Re: + mm-introduce-reported-pages.patch added to -mm tree

linux-mm.kvack.org archive mirror
 help / color / mirror / Atom feed

From: David Hildenbrand <david@redhat.com>
To: Alexander Duyck <alexander.h.duyck@linux.intel.com>,
	Michal Hocko <mhocko@kernel.org>
Cc: akpm@linux-foundation.org, aarcange@redhat.com,
	dan.j.williams@intel.com, dave.hansen@intel.com,
	konrad.wilk@oracle.com, lcapitulino@redhat.com,
	mgorman@techsingularity.net, mm-commits@vger.kernel.org,
	mst@redhat.com, osalvador@suse.de, pagupta@redhat.com,
	pbonzini@redhat.com, riel@surriel.com, vbabka@suse.cz,
	wei.w.wang@intel.com, willy@infradead.org,
	yang.zhang.wz@gmail.com, linux-mm@kvack.org
Subject: Re: + mm-introduce-reported-pages.patch added to -mm tree
Date: Thu, 7 Nov 2019 23:43:47 +0100	[thread overview]
Message-ID: <4cf64ff9-b099-d50a-5c08-9a8f3a2f52bf@redhat.com> (raw)
In-Reply-To: <f1f84779123b7d3f0613d20f6bd9b05c806b39f7.camel@linux.intel.com>

[...]
>>> The alternative approach doesn't touch the page allocator, however it
>>> still has essentially the same changes to __free_one_page. I suspect the
>>
>> Nitesh is working on Michals suggestion to use page isolation instead
>> AFAIK - which avoids this.
> 
> Okay. However it makes it much harder to discuss when we are comparing
> against code that isn't public. If the design is being redone do we have
> any ETA for when we will have something to actually compare to?

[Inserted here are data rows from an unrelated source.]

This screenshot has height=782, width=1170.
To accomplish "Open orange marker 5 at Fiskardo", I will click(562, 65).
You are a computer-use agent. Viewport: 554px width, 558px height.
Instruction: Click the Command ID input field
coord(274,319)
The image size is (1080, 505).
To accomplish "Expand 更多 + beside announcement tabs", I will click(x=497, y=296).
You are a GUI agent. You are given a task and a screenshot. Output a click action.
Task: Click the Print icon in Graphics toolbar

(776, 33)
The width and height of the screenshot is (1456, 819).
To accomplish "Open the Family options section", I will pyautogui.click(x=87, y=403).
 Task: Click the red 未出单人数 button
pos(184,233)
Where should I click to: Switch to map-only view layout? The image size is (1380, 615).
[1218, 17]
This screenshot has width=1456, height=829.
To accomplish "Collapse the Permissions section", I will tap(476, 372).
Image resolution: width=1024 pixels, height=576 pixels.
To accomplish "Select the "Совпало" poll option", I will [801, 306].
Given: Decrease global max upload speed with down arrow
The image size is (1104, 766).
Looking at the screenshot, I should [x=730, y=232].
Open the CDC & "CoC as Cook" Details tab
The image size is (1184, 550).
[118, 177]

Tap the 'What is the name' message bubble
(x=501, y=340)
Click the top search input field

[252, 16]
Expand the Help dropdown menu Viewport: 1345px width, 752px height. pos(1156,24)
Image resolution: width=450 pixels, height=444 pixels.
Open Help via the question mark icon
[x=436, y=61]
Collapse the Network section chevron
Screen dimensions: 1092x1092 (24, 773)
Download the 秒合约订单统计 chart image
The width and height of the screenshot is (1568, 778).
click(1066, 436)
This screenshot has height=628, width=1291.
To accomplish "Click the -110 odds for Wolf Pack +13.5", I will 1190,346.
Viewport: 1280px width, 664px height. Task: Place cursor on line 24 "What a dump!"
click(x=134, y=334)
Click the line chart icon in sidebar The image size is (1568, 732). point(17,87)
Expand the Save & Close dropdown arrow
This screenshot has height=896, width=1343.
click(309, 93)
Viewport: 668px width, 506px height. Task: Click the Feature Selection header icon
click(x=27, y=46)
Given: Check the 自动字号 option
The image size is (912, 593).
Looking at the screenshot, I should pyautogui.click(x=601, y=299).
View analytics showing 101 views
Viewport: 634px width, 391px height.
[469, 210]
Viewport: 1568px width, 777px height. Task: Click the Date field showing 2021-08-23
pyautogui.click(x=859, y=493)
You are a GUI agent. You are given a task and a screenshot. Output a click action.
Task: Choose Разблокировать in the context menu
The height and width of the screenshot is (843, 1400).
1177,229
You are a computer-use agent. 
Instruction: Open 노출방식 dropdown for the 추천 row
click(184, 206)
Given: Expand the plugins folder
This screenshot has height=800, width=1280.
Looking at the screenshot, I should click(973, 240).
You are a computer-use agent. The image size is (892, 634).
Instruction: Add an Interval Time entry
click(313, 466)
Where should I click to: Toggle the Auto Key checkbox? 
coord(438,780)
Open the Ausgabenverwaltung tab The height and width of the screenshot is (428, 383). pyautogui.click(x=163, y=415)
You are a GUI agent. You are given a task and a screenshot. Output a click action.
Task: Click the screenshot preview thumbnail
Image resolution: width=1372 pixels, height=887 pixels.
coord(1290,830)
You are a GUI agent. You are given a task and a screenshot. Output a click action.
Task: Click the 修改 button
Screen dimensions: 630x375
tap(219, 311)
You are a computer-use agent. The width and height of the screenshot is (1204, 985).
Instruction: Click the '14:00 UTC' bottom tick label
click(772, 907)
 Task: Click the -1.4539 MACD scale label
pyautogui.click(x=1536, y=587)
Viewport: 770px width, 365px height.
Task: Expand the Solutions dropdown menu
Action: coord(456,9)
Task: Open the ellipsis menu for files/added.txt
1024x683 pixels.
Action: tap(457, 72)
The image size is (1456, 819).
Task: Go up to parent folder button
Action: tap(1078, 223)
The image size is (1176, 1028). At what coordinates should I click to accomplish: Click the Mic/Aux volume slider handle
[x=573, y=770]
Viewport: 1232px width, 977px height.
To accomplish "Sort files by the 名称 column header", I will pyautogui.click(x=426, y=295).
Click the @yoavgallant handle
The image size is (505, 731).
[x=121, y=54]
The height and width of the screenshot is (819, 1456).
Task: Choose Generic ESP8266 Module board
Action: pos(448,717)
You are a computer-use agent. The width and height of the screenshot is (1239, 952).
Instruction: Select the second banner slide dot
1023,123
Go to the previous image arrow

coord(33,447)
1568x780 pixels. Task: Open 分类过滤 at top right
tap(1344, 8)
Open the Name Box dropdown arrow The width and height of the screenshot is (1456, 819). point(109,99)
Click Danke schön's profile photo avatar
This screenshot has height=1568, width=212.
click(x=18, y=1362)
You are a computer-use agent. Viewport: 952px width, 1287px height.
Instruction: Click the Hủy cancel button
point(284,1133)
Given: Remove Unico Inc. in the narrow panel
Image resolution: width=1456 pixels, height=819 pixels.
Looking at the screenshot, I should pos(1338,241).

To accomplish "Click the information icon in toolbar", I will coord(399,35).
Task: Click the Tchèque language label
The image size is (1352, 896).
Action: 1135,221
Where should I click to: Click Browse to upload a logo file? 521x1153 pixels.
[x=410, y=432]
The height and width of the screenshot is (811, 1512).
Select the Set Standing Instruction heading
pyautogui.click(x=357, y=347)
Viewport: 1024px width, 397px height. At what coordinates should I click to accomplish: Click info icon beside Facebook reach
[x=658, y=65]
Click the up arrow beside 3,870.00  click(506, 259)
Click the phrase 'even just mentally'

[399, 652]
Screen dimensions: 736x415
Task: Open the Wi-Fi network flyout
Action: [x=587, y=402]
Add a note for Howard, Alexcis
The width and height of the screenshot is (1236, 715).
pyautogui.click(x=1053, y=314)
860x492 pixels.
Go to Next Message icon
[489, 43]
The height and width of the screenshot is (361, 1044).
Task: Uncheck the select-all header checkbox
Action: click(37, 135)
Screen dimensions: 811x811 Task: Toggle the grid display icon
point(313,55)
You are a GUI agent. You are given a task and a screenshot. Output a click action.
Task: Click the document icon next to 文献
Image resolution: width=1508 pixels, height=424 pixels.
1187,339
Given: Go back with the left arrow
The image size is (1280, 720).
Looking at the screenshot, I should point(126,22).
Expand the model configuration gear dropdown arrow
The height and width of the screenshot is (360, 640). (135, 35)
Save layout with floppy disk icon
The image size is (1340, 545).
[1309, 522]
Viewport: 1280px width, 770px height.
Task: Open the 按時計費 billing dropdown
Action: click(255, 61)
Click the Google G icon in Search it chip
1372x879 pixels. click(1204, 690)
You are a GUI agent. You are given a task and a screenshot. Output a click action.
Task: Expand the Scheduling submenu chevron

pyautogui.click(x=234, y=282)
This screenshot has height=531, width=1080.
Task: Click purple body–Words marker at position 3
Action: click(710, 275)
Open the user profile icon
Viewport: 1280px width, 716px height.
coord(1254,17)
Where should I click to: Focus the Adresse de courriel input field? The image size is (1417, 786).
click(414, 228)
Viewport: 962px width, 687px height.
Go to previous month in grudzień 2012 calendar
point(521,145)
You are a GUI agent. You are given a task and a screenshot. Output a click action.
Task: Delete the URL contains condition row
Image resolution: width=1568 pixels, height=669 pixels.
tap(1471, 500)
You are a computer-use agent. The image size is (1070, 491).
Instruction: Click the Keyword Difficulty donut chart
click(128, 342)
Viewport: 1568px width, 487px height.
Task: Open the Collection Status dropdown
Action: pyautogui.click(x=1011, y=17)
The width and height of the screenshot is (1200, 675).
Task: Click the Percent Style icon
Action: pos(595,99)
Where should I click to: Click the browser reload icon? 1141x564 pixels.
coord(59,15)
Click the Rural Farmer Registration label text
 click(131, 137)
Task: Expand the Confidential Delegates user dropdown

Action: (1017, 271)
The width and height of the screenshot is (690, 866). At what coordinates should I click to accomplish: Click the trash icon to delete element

Maybe Nitesh got a little bit more careful with sending RFCs because he 
was getting negatives vibes due to the prototype quality. I might be 
wrong and he really is only looking into some performance aspects.

> 
>>> performance issue seen is mostly due to the fact that because it doesn't
>>> touch the page allocator it is taking the zone lock and probing the page
>>> for each set bit to see if the page is still free. As such the performance
>>> regression seen gets worse the lower the order used for reporting.
>>>
>>> Also I suspect Nitesh's patches are also in need of further review. I have
>>> provided feedback however my focus ended up being on more the kernel
>>> panics and 30% performance regression rather than debating architecture.
>>
>> Please don't take this personally, but I really dislike you taking about
>> Niteshs RFCs (!) and pushing for your approach (although it was you that
>> was late to the party!) in that way. If there are problems then please
>> collaborate and fix instead of using the same wrong arguments over and
>> over again.
> 
> Since Nitesh is in the middle of doing a full rewrite anyway I don't have
> much to compare against except for the previous set, which still needs
> fixes.  It is why I mentioned in the cover of the last patch set that I
> would prefer to not discuss it since I have no visibility into the patch
> set he is now working on.

Me too :) I'd love to see how Michals idea with page isolation worked 
out. But I can understand that Nitesh wants to explore some details first.

> 
>> a) hotplug/sparse zones: I explained a couple of times why we can ignore
>> that. There was never a reply from you, yet you keep coming up with
>> that. I don't enjoy talking to a wall.
> 
> This gets to the heart of how Nitesh's patch set works. It is assuming
> that every zone is linear, that there will be no overlap between zones,
> and that the zones don't really change. These are key architectural
> assumptions that should really be discussed instead of simply dismissed.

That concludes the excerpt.